According to the MECE concept, you need to grasp your options by categorizing them into groups to comprehend and resolve any significant issue. Let us look at one example from the business world where that might be relevant:

One example of a MECE framework that is used by companies is a market segmentation analysis. This framework involves dividing a market into different segments based on characteristics such as demographics, behavior, and needs. The segments are mutually exclusive, meaning that a customer can only belong to one segment, and collectively exhaustive, meaning that all customers are included in the segmentation.

The segments can be:

  • Demographics: age, income, education, etc.
  • Behavioral: usage rate, brand loyalty, etc.
  • Needs-based: benefits sought, usage occasion, etc.

For example, a company might segment its customer base by age, income, and behavior. The segments might include:

  • Young, low-income, and casual users
  • Middle-aged, high-income, and loyal users
  • Elderly, low-income, and occasional users

This framework allows the company to identify specific target markets and develop tailored marketing strategies for each segment, which can increase the chances of success.

Why is it important to be MECE in a case interview?

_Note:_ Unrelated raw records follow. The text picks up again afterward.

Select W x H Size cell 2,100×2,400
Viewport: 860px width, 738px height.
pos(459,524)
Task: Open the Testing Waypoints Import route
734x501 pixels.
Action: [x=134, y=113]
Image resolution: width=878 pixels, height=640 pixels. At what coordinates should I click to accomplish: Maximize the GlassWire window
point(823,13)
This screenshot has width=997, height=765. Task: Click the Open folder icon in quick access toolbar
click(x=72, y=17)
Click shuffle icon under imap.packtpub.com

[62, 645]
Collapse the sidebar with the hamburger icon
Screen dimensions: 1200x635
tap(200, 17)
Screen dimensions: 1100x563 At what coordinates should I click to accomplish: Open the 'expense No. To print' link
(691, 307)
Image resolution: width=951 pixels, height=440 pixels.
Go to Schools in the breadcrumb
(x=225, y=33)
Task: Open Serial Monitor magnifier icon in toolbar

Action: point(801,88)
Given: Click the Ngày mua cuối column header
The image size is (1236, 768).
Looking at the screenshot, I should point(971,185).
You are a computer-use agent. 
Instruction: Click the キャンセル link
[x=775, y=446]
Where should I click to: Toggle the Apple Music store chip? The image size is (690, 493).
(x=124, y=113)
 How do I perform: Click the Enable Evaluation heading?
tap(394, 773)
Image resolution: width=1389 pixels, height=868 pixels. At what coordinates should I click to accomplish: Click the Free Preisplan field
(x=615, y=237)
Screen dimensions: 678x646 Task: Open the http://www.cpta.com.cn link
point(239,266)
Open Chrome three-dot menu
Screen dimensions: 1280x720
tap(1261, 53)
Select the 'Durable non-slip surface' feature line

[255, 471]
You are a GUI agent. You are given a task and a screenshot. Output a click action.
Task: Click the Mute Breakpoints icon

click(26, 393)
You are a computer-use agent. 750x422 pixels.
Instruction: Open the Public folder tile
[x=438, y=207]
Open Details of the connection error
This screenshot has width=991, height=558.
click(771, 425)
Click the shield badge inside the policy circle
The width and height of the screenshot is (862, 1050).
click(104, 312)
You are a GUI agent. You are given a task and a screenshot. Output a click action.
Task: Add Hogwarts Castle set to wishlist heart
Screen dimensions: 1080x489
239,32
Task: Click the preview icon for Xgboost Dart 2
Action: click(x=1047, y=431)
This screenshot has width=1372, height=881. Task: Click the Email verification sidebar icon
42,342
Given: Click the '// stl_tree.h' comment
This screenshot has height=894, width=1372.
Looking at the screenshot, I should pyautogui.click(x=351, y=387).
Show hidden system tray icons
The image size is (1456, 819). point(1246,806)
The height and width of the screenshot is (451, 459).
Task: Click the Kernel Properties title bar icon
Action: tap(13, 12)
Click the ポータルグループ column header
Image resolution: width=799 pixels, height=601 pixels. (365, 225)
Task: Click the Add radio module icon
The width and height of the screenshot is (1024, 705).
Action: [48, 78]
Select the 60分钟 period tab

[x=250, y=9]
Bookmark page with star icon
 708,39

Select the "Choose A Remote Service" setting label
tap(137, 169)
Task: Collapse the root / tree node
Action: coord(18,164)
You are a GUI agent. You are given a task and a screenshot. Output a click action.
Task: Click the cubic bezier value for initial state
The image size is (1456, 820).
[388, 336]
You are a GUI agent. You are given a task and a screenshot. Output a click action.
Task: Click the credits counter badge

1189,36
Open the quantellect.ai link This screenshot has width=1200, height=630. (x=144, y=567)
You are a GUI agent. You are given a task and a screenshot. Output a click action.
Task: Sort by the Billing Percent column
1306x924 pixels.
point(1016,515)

At the start of every case, you need to create a structure, which is the roadmap of your analysis. Being MECE in a case interview is important for five reasons:

  1. Clarity: MECE frameworks help to organize information and make it more clear and more understandable, making it easier to identify key issues and opportunities.
  2. Completeness: By ensuring that all relevant information is captured and that all possible solutions are considered, MECE frameworks help to avoid overlooking important details and ensure that the analysis is comprehensive.
  3. Efficiency: By breaking down a problem into smaller, manageable parts, a MECE framework allows the interviewee to focus on specific areas and avoid becoming overwhelmed by large amounts of information, i.e. “boiling the ocean”
  4. Problem-solving: A MECE framework allows the interviewee to structure the problem-solving process, making it more logical and efficient. This can help to identify the root cause of a problem and generate potential solutions.
  5. Communication: MECE frameworks can help to communicate complex information clearly and concisely, which can be useful in a case interview where the interviewer is looking for clear and logical thinking.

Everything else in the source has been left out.